Rio - Nem tudo o que reluz é ouro. Tenho que me lembrar disso sempre, pois há coisas que parecem mas não são e que, volta e meia, nos fazem acreditar que são de verdade sem serem. Meus filhos cresceram ouvindo de mim: “Lembrem sempre que se chamamos as pessoas de falsas , o nome já diz, é porque elas parecem ser algo que não são. Elas fingem ser e conseguem nos enganar.”

Bia Willcox%3A Uma picadinha de escorpião%2C uma vez ou outra%2C faz parte da vidaArte O Dia

Parece simples, né? Mas a detecção de falsidades nos meios em que convivemos pode às vezes ser missão impossível. Os produtos falsificados podem ser mais fáceis de detectar — tem sempre aquele detalhe pior de acabamento, aquela cor diferente ou uma textura qualquer que os entregam, denunciando sua origem duvidosa. Mas quando se trata de gente, nem sempre há acabamento duvidoso, textura diferente ou durabilidade menor. Pessoas falsas podem parecer incrivelmente sinceras e amigas e não há muito o que se possa fazer quanto a isso. Aceitemos que convivemos com máscaras e realidades um tanto opacas às vezes.

Se existe tecnologia para tanta coisa, por que não se cria um detector de falta de verdade? Muito se tenta evoluir no que diz respeito a isso. Existem estudos e até seriado de TV sobre a habilidade de se detectar mentiras. Fato é que, no mundo ideal, gostaríamos de não sermos enganados e de sabermos em que terreno estamos pisando. A possibilidade da mentira e da realidade oculta podem trazer insegurança e até paranoia.

Tanto é verdade que há pessoas neuróticas e obcecadas em saber senhas e passos de quem amam para ter a certeza de que não estão sendo vítimas de falsidade, mentira ou traição. Com métodos sujos ou somente boa percepção têm os que logo sacam se o outro é ‘de verdade’ ou não.
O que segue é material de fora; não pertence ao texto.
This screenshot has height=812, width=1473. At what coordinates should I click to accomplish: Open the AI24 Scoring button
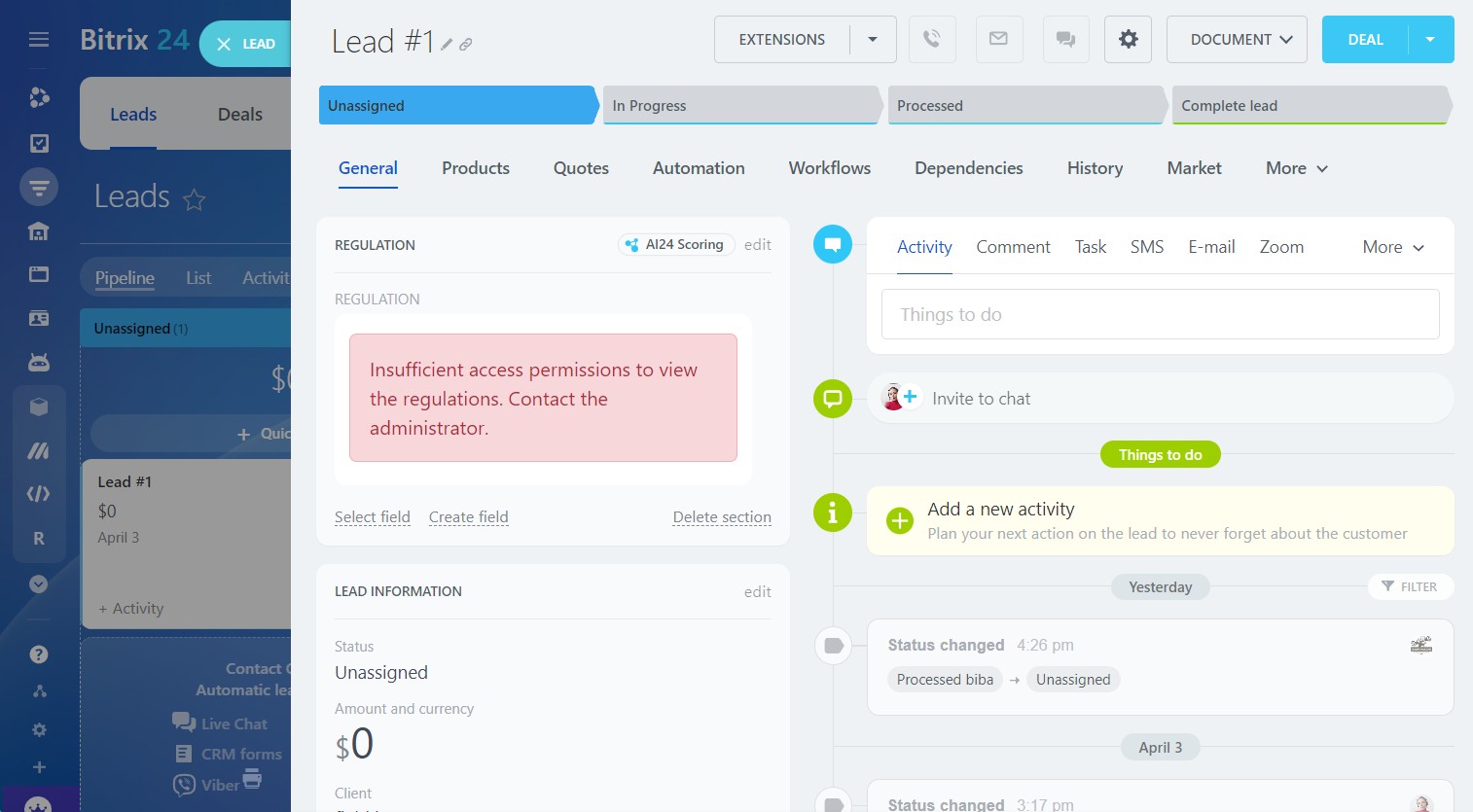675,245
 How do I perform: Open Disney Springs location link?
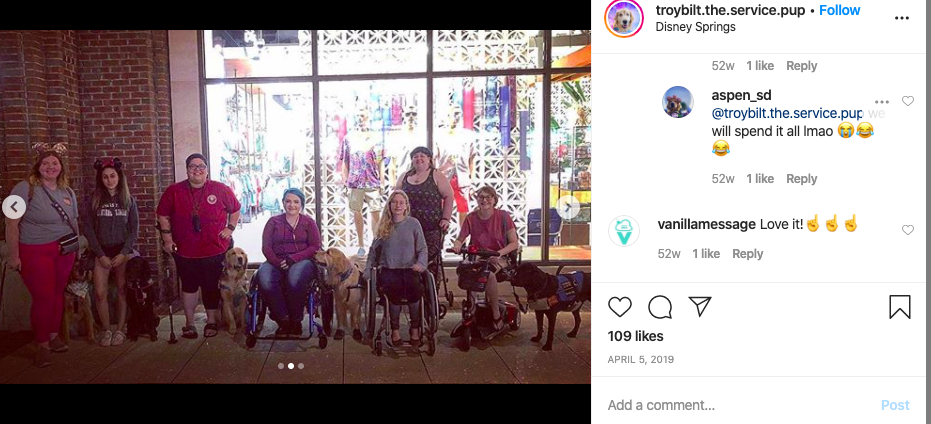click(695, 27)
Eu não sou rápida nisso, não. A princípio, acho todo mundo verdadeiro. Na fábula em que o escorpião pede carona ao sapo pra atravessar o rio e o pica ao chegar na outra margem, eu sou sempre o sapo que acreditou no escorpião. Nunca saco o escorpião antes de atravessar o rio. Mas ser o sapo tem seu lado bom, acreditem. Na maioria das vezes, eu tropeço em pessoas sinceras e bacanas. Amigos verdadeiros — novos e velhos. Acho que é sorte. Afinal, sapo traz sorte, né? Uma picadinha de escorpião, uma vez ou outra, faz parte da vida.